No matter how well I try to “pace myself” over a weekend, I always crash and feel like a zombie by the time I’m checking my bags to get home. Here’s what I feel like I do right:
1. Hydrate. Sarah and I are never without our Camelbak bottles filled with nuun.
2. Eat fairly well. We try to stock up on fruits and other good snacks like nuts for expos. Sure, there’s the occasional pound bag of pretzel M&M’s, but they’re consumed by both of us over the course of a couple of days. (Okay, I consume 80% of them, but it truly is a couple of days.) I try to eat a salad at least once a day and always opt for the veggie option (at a pizza place, at Subway) when possible.
3. Limit my alcohol. I definitely like a beer after being on my feet for the day, but it’s one beer, and I’m done.
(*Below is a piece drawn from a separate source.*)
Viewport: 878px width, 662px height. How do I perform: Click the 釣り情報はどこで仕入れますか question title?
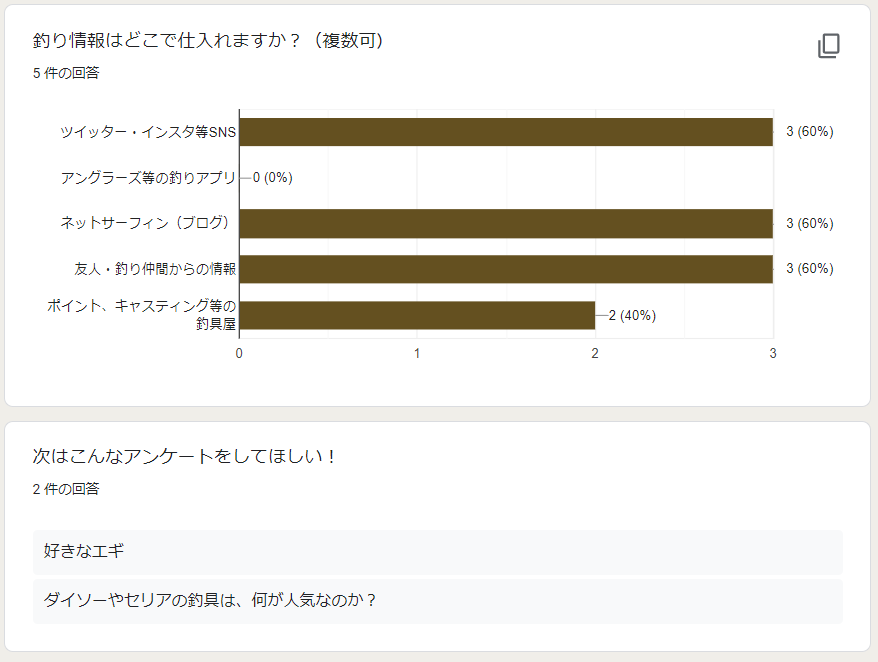[209, 41]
4. Take probiotics. This is fairly new–I started about two weeks ago–but it’s working so far. Need to keep the intestines happy and things moving along instead of feeling clogged, so to speak.
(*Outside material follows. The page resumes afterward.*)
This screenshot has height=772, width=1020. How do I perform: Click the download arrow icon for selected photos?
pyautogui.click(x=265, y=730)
Here’s what I can use help on:
1. Sleep. I know I need at least 8 hours, and try to get that. But I like to sleep in fresh air and my own bed, not a air conditioner that hums on and off and a bed that just doesn’t feel quite right.
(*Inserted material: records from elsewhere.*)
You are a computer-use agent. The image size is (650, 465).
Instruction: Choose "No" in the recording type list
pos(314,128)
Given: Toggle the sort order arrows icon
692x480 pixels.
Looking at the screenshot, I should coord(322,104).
2. Pacing myself. No matter how hard I try to pace my AMR weekends the way I know I should race, I get so excited that I think I use up all my energy on the first day/mile. Say I have 20 candles of energy to burn and we’re doing stuff for 2.5 days; I should burn about 8, and 8, then 4. Instead, I go about 17, then 2, then 1. Same way I think I can run 8-minute splits for a half-marathon, even though I’ve been training at a 9:30 pace.
3. Being more engaged when I get home. I know my kids and husband have missed me, but all I can think about is taking care of myself.

Although this post is definitely self-centered–waah! help me travel!–what I’m asking for isn’t very different than what any runner who travels for an important race needs. Namely, to minimize the disturbances on their diet, sleep, and mentality so they can bring out the best in themselves. So I’m turning to you, readers, for ideas you use or have heard about for making traveling easier. How do you minimize the turbulence, so to speak, when you travel?